Edith Stein, donna caparbia e di pace

 Questa donna minuta lascia anche a noi, a me, oggi, l’invito a non avere paura di cercare e di affrontare le grandi domande della vita e, in esse, imparare a riconoscere con sincerità le proprie radici, farle valere e vivere per recuperare proprio da loro nuova linfa per il futuro che si apre davanti a noi.

 La cosa che più mi ha colpito nella lettura della biografia di Edith Stein (“Più forti delle armi”, libro presentato su Camminiamo Insieme di gennaio 2020, ndr) è la sua caparbietà: non ha mai mollato. Mai. Nello studio, prima laureata donna in teologia in Germania. Nella scelta di fede, da ebrea non praticante a cattolica fervente dopo un suo personale percorso di studio e riflessione filosofica.

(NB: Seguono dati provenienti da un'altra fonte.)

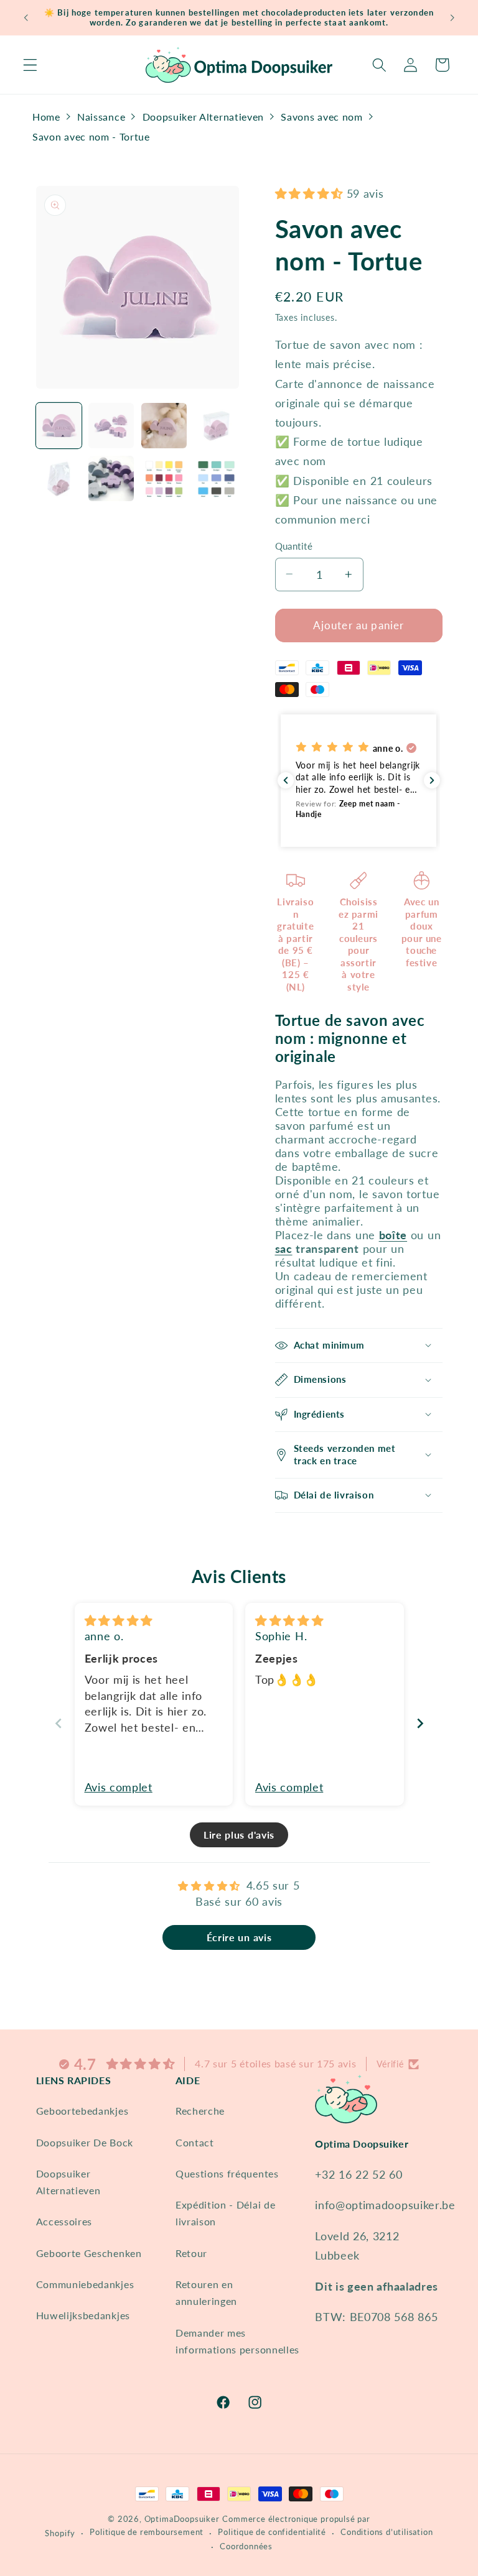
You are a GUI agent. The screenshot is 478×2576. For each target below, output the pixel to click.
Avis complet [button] (118, 1787)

Ha mostrato una inedita perseveranza nel tentare di insegnare e fare ricerca in università, luogo a quel tempo del tutto interdetto alle donne. Un’ammirabile insistenza nel desiderio di mantenere i rapporti con la madre, ebrea e contraria alla sua conversione al cattolicesimo: rapporto che pur nella sofferenza dell’incomprensione Edith ha continuato a coltivare ricevendo, ad un certo punto, anche un cenno di riconciliazione. Caparbia poi nella scelta del Carmelo, la vita di clausura, rinviata temporaneamente per non ferire troppo la madre e allo stesso tempo per rispettare il consiglio delle sue guide spirituali di valorizzare i suoi talenti di filosofa e insegnante. Caparbia nell’ostacolare l’avanzata del nazionalsocialismo, scrivendo addirittura una lettera al Santo Padre, consapevole, forse prima di tanti altri, delle possibili conseguenze dell’ascesa di Hitler al potere. Caparbia infine nel tentativo non riuscito di sfuggire all’avanzata della pulizia etnica prima in Germania, poi in Olanda, consapevole che quando il nemico si presenta in una città è necessario sfuggire in un’altra, parafrasando il Vangelo. Una donna che ha combattuto, sempre e su tutti i fronti della sua esistenza.

Un profilo così mi ricorda uomini in carriera, donne che sono all’apice del successo. Ma Edith è diversa. Ciò che traspare dai racconti di tutti coloro che l’hanno conosciuta nei momenti più diversi della sua vita è la sua pace. La tranquillità. La leggera soavità, mista a profonda consapevolezza di ogni sua azione. La sua serenità anche nei momenti più tragici della fine, nel campo di Westerbork, l’anticamera di Auschwitz.

Che bella una donna così! Che bella un’umanità così. Capace di scelte consapevoli, desiderate, meditate.